Required action: Your answer should be the line containing "Campania (90, 1616)" and each line after it through the end of the data below, repeated exactly.

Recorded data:

········

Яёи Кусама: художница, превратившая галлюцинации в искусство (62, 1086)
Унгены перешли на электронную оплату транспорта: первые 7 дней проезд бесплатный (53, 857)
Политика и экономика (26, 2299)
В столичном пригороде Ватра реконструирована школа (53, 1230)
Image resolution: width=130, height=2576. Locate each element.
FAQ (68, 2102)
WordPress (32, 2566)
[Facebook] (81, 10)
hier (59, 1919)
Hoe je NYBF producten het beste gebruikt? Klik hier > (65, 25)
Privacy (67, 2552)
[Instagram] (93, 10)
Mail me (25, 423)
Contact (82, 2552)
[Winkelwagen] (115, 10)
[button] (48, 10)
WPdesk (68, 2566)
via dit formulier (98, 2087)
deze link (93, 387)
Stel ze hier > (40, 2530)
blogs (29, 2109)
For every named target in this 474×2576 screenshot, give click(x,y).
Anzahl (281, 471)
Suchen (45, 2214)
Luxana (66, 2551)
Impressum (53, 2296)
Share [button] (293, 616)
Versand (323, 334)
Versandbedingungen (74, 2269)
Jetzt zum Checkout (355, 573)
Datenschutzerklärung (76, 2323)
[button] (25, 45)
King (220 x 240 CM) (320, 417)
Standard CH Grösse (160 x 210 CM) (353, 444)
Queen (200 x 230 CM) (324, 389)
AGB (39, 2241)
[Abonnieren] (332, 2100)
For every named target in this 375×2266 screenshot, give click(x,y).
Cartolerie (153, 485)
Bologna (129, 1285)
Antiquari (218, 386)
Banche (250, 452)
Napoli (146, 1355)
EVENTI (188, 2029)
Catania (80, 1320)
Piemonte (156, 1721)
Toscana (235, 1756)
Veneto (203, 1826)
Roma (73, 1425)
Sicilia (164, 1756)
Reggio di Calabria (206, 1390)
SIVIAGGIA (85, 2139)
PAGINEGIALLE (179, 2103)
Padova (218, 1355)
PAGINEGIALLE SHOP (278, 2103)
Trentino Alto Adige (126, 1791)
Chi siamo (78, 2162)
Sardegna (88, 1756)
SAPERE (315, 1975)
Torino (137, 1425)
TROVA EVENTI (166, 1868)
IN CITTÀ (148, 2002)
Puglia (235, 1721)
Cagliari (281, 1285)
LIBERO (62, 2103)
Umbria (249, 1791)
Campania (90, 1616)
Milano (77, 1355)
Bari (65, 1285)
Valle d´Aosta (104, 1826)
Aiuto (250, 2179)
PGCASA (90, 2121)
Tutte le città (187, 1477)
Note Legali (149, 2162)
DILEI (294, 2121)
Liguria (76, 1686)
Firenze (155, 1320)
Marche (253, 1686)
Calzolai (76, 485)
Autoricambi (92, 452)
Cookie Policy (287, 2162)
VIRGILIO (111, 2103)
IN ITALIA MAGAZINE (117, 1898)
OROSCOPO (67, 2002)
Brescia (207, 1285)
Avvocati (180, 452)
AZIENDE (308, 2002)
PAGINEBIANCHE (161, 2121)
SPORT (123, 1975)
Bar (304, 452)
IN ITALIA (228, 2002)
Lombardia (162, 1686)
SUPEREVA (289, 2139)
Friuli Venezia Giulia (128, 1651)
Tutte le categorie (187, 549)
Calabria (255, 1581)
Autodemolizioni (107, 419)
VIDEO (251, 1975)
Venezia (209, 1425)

········

Answer section:
Campania (90, 1616)
Milano (77, 1355)
Bari (65, 1285)
Valle d´Aosta (104, 1826)
Aiuto (250, 2179)
PGCASA (90, 2121)
Tutte le città (187, 1477)
Note Legali (149, 2162)
DILEI (294, 2121)
Liguria (76, 1686)
Firenze (155, 1320)
Marche (253, 1686)
Calzolai (76, 485)
Autoricambi (92, 452)
Cookie Policy (287, 2162)
VIRGILIO (111, 2103)
IN ITALIA MAGAZINE (117, 1898)
OROSCOPO (67, 2002)
Brescia (207, 1285)
Avvocati (180, 452)
AZIENDE (308, 2002)
PAGINEBIANCHE (161, 2121)
SPORT (123, 1975)
Bar (304, 452)
IN ITALIA (228, 2002)
Lombardia (162, 1686)
SUPEREVA (289, 2139)
Friuli Venezia Giulia (128, 1651)
Tutte le categorie (187, 549)
Calabria (255, 1581)
Autodemolizioni (107, 419)
VIDEO (251, 1975)
Venezia (209, 1425)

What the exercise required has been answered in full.